If the above scenario happened, also knowing where he or she stands with organ or tissue donation will take the guesswork out of these kinds of decisions during a crisis
Financial Power of Attorney:
Your 18-year-old may not have a lot in terms of money. However, you or another family member may have named your child as a beneficiary in their own wills and estate plans. Without the proper designation in place, the state may be left to decide about your child’s inheritance if something should happen to him or her.
No one knows your child better than you; however, once he or she becomes an adult, you may not know all the assets your child has or will acquire. Having them keep a running list of growing assets in their will and estate plan will help them now and in the future.
Additional items to add to the “You’re Now an Adult” Conversation
Many people put this off because they’re “young and healthy,” but that is precisely when they should buy life insurance. Their future self will thank you, and don’t forget to tell them to add the details of the policy to their will.

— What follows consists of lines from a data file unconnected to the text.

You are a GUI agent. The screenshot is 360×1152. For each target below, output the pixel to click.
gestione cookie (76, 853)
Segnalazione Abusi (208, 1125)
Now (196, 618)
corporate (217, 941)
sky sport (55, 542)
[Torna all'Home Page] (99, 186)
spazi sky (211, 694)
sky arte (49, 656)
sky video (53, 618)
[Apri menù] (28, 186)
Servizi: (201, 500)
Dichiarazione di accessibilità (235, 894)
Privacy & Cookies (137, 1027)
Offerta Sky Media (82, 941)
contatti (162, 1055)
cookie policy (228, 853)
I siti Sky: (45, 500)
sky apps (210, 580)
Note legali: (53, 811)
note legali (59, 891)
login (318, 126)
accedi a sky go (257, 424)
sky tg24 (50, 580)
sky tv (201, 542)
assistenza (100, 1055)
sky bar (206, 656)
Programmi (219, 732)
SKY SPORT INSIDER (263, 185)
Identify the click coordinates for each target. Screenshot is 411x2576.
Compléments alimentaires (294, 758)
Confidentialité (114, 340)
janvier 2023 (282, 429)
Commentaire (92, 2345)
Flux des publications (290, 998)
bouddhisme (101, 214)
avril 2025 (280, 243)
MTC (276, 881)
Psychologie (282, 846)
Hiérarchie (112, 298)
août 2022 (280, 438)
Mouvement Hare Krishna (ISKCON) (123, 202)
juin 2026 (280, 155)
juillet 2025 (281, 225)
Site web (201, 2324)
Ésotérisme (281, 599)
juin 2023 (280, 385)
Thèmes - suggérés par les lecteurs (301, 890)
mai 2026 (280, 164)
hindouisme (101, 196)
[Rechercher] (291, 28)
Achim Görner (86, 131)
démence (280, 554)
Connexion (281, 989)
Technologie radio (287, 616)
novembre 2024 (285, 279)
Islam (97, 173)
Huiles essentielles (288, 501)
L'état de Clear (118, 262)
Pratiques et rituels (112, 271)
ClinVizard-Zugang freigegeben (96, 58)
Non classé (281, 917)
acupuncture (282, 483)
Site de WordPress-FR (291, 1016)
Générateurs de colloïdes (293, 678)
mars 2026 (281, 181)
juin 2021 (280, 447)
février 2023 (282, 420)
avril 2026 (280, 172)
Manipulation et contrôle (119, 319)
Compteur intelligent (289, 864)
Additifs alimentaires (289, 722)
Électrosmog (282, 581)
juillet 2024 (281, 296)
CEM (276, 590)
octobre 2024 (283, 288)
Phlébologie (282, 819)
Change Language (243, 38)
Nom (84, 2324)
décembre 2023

Bank accounts in their names:
They may be used to a joint bank account with you, the parent or guardian, but it may be time for them to fly solo. Encouraging them to get their own debit cards and bank accounts will get them one step closer to adult independence.
Going over your own will with them:
Remember to give your 18-year-old a copy of your notarized will or at least show them where it is kept in your home. Showing them what you’ve put in your plan can help drive home the point you’re trying to make with them to have the proper documents in place for themselves.
Graduating high school and officially becoming an adult is a huge milestone in anybody’s life. Sure, getting ready for college and picking out dorm room decor is much more interesting than a conversation about an estate plan and will. But remember, after the dorm rooms are left behind and become a mere memory, their will and estate planning documents will be what they will carry with them into the future.